MONTRÉAL — Le gouvernement du Québec a rejeté cette semaine la demande de financement public d’une société minière pour l’ouverture d’un projet minier lié au Pentagone.
Cette décision, selon Louis Saint-Hilaire, un citoyen qui a lutté contre l’ouverture du projet, reflète la volonté de plusieurs personnes qui vivent à proximité du site qui était proposé, dans la région des Laurentides.
«C’est une grande victoire pour nous, mais ce n’est pas une victoire totale», a-t-il déclaré, lors d’une entrevue mercredi.
Lomiko Metals, une société minière basée à Surrey, en Colombie-Britannique, veut exploiter du graphite – l’un des minéraux les plus recherchés au monde – sur un site près de Duhamel. Au départ, la principale crainte des résidents concernait les dommages potentiels à l’environnement.
Mais en mai, l’entreprise a annoncé avoir reçu une subvention de 11,4 millions $ du ministère de la Défense américain et de 4,9 millions $ supplémentaires de Ressources naturelles Canada pour étudier la conversion du graphite en matériau de qualité batterie pour alimenter les véhicules électriques. Des citoyens ont commencé à craindre que le graphite se retrouve dans des équipements militaires américains.
Malgré les investissements d’Ottawa et de Washington, la ministre des Ressources naturelles du Québec, Maïté Blanchette Vézina, a affirmé que le gouvernement provincial a décidé de ne pas appuyer Lomiko.
«Dans ce cas, la demande d’aide financière de l’entreprise (…) ne répondait pas aux critères actuels, notamment en matière d’acceptabilité sociale. Par conséquent, aucun financement n’a été accordé pour cette demande», a expliqué Mme Blanchette Vézina dans un communiqué.
En réponse, Lomiko s’est dite «surprise et déçue des commentaires négatifs adressés à Lomiko par des membres du gouvernement du Québec». Lomiko affirme que la province contredit ses propres plans de développement minier critiques et stratégiques.
Malgré ce revers, l’entreprise affirme maintenir le cap. «Nous allons poursuivre nos recherches soutenues par nos subventions et notre stratégie de développement responsable, comme toute autre entreprise soumise à la réglementation minière au Québec», a-t-elle déclaré.
Lomiko avait déjà annoncé qu’elle comptait commencer les travaux de construction d’ici 2027. Elle a également indiqué qu’elle mènerait des études de faisabilité et de métallurgie au cours des cinq prochaines années et qu’elle serait soumise à un examen du Bureau d’audiences publiques sur l’environnement (BAPE).
Le maire de Duhamel, David Pharand, se dit lui aussi satisfait de la décision de Québec.
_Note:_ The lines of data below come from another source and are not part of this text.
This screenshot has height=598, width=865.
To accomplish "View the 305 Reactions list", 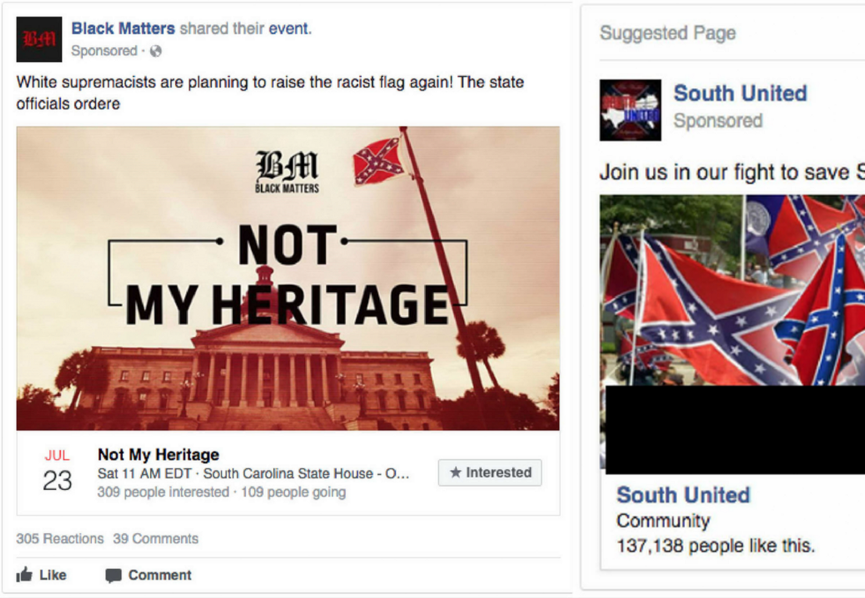I will 60,538.

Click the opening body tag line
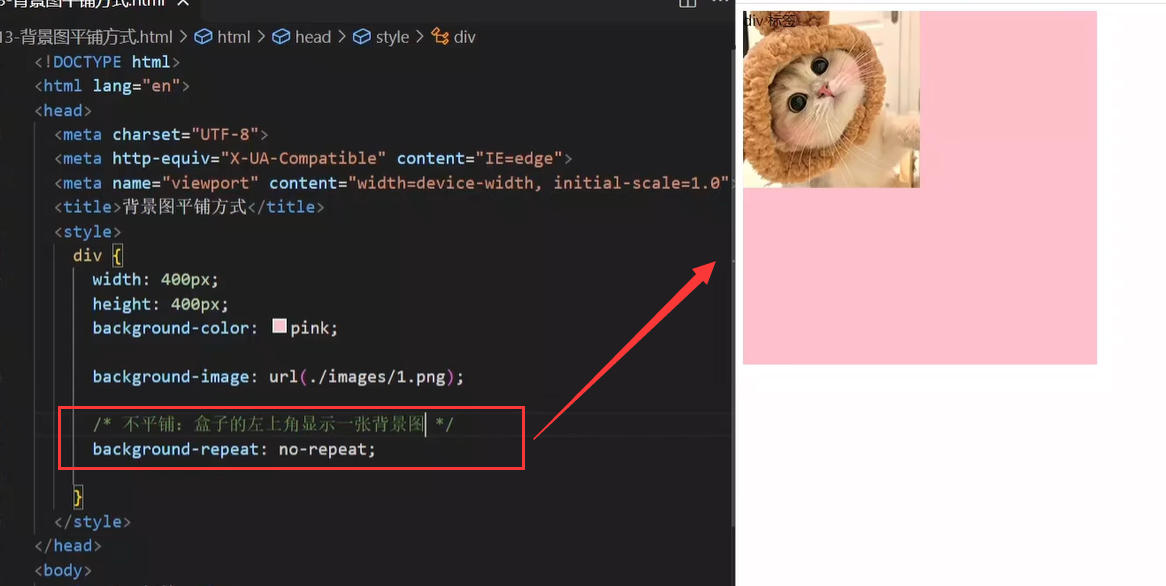(63, 571)
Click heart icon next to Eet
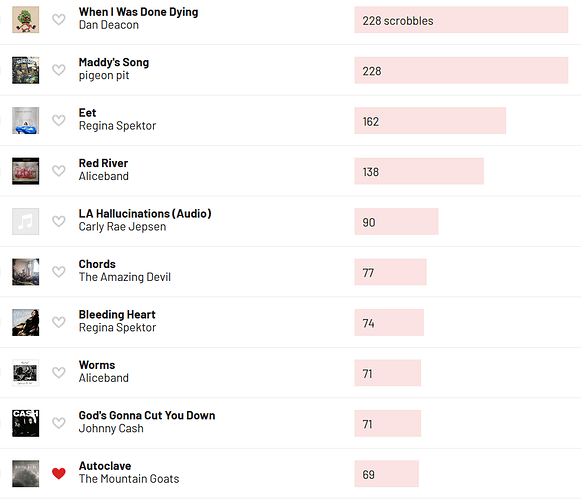Viewport: 588px width, 499px height. [58, 120]
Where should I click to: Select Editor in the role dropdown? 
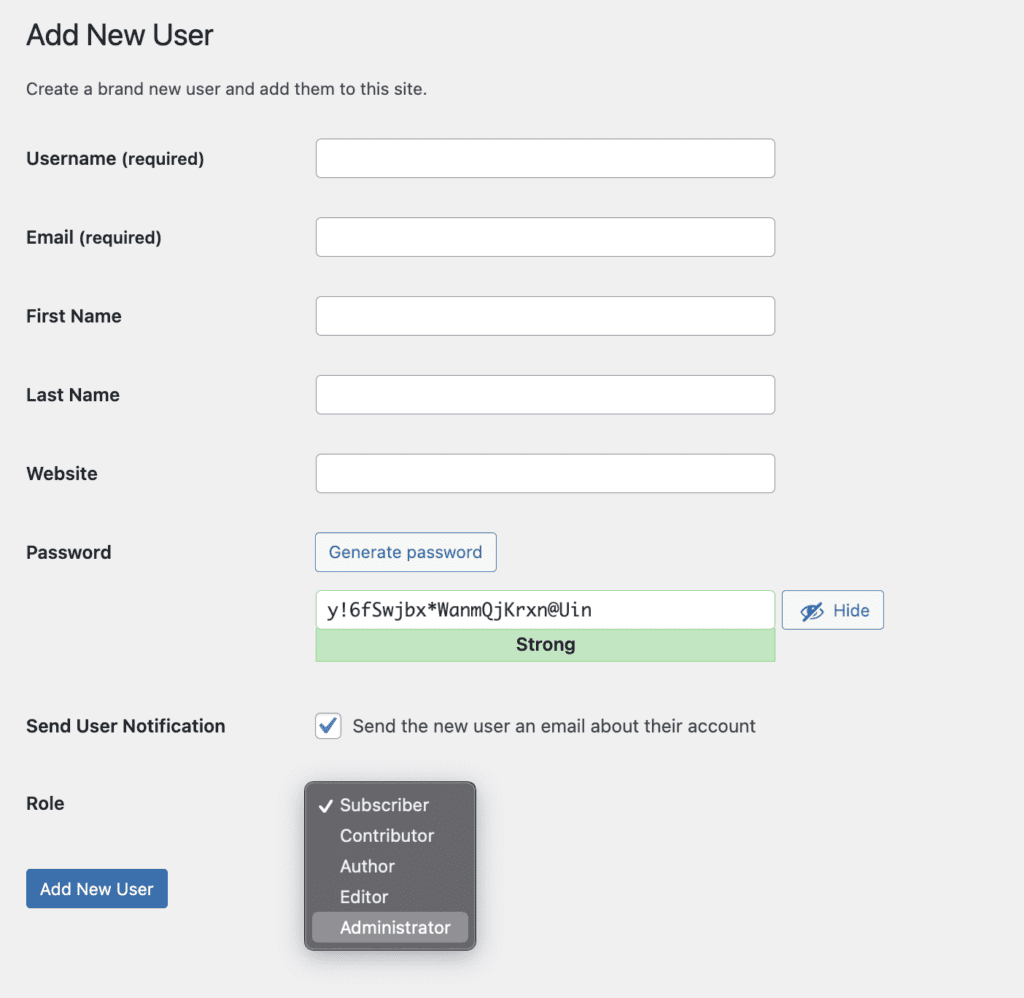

Les résidents de Duhamel, l’une des cinq municipalités situées autour de la mine proposée, ont été maintenus dans un état d’anxiété et de stress quant à l’avenir de leur région, a-t-il affirmé.
Cet été, les cinq municipalités ont commencé à accélérer le processus de consultation publique dans le but de tenir un référendum sur l’appui des résidents au projet. La plupart des gens, a dit M. Pharand, sont contre la proposition de Lomiko, ajoutant qu’une mine mettrait en danger l’objectif de la ville de développer son industrie touristique et récréative.
M. Pharand soutient qu’il appartient maintenant à Lomiko de décider de la manière dont elle veut procéder, mais qu’un référendum pourrait encore avoir lieu plus tard si Lomiko ou toute autre entreprise intéressée par le graphite de la région décide d’aller de l’avant avec l’exploitation minière.
M. Saint-Hilaire croit que le vent a tourné le 10 septembre, lorsqu’un groupe local d’entrepreneurs a annoncé son opposition au projet, affirmant que la mine mettait en danger l’eau et les forêts de la région.
Rodrigue Turgeon, codirecteur national de l’organisation Mining Watch Canada, a qualifié ce développement de triomphe de la mobilisation citoyenne. Cependant, il estime que le fardeau d’exprimer l’acceptabilité sociale au Québec repose injustement sur les épaules des résidents, dans un contexte de règles et de réglementations floues sur la façon dont cette acceptabilité est mesurée.
«Pourquoi le gouvernement ne pose-t-il pas d’abord la question (de l’acceptabilité sociale) aux citoyens avant d’accorder le premier permis aux sociétés minières ?»
M. Turgeon estime que la Loi sur les mines du Québec doit être modifiée afin que les résidents et les peuples autochtones puissent avoir leur mot à dire avant l’octroi des permis d’exploration. «C’est pourquoi nous devons modifier la loi pour refléter la position des citoyens», a soutenu M. Turgeon. «C’est la seule façon de procéder si nous voulons éviter ces tensions», a-t-il ajouté.
Ressources naturelles Canada n’a pas immédiatement répondu à une demande de commentaires.